Health experts quit CDC, NIH due to ‘bad science’

Amid low morale fostered by "bad science," frustrated and alarmed experts with the NIH, CDC and FDA are quitting, creating serious staffing shortages, reports Johns Hopkins University professor Dr. Marty Makary.

Mass exodus amid low morale causing staffing shortages

Art Moore
WND News Center

Amid low morale fostered by “bad science,” frustrated and alarmed experts with the NIH, CDC and FDA are quitting, creating serious staffing shortages, reports Johns Hopkins University professor Dr. Marty Makary.

Leadership of the agencies is being questioned, with the authorization, for example, of COVID-19 vaccines for children 4 years old and younger. Pfizer’s trial data found no statistically significant evidence that the shots provide benefit for young children. Meanwhile, members of FDA vaccine panels have expressed concern about the lack of safety data for children.

Makary, writing on the Substack page Common Sense, says that other decisions by the National Institutes of Health, the Centers for Disease Control and Prevention, and the Food and Drug Administration that have hurt morale among employees include support for masking in schools and the closing of schools during the pandemic.

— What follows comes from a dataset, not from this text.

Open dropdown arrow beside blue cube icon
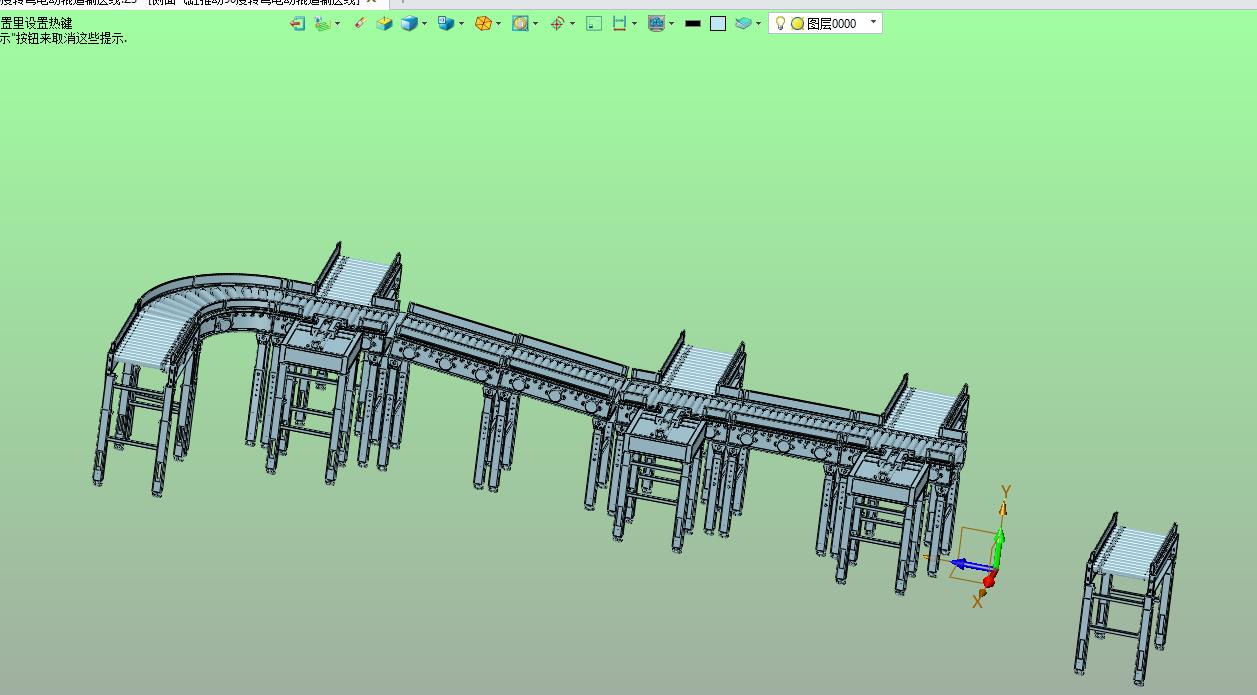The height and width of the screenshot is (695, 1257). [x=425, y=24]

“It’s like a horror movie I’m being forced to watch and I can’t close my eyes,” a senior FDA official told Common Sense. “People are getting bad advice and we can’t say anything.”

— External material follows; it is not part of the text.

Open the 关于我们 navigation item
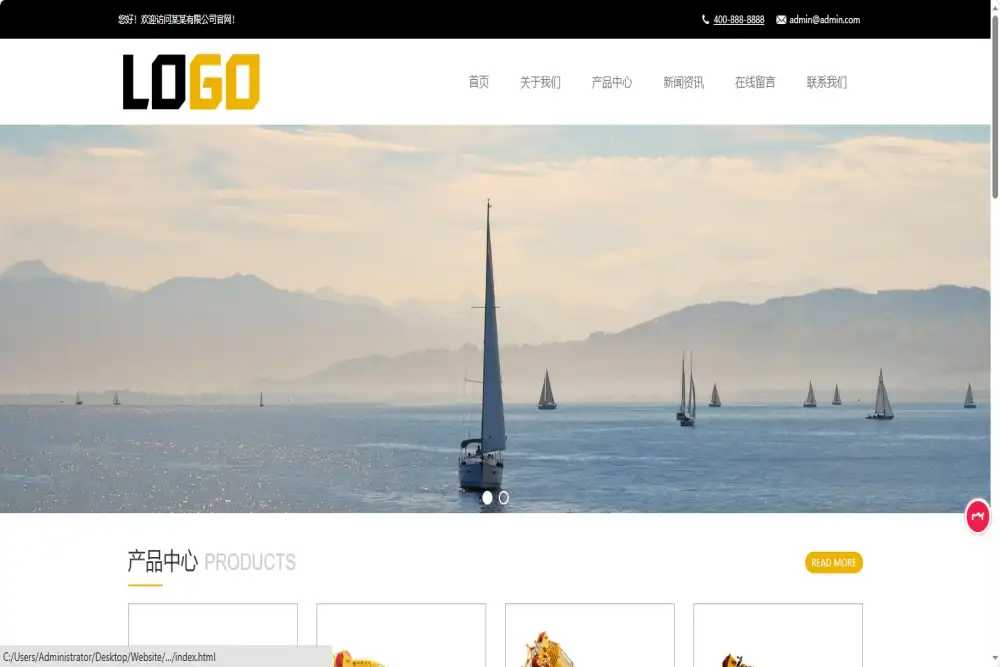 (x=540, y=83)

An NIH scientist who spoke on condition of anonymity said there is “no leadership right now.”

“Suddenly, there’s an enormous number of jobs opening up at the highest level positions,” the scientist said.

A CDC scientist told Common Sense, also on condition of anonymity, that the agency “failed to balance the risks of COVID with other risks that come from closing schools.”

“Learning loss, mental health exacerbations were obvious early on and those worsened as the guidance insisted on keeping schools virtual,” the scientist said. “CDC guidance worsened racial equity for generations to come. It failed this generation of children.”

Makary, in an interview with Fox News host Tucker Carlson, said doctors working for federal agencies are “muzzled,” prevented from presenting their views on various issues if they conflict with the government’s narrative.

“I talked with many doctors for this piece at NIH and CDC,” he said, referring to his Substack article, “who are extremely frustrated.”

“They are smart people,” he said, who know that the vaccines provide no benefit and that there is no health emergency among young children.

“Not only are [the agencies] bypassing the normal scientific process, but [the scientists] can’t really say anything, because if they do, they know that their jobs are at risk and they will be treated very differently,” said Makary, who is a professor of public health at Johns Hopkins.

One scientist told Makary that there is no transparency in how the top White House coronavirus adviser, Dr. Anthony Fauci, makes decisions. Fauci, the director of the National Institute of Allergy and Infectious Diseases since 1984, doesn’t even consult with the “real experts,” the scientist said.

To restore credibility, Makary said, public health officials need to display “more humility, less absolutism, more answers like, ‘We don’t know,’ when that’s the right answer, and less paternalism.”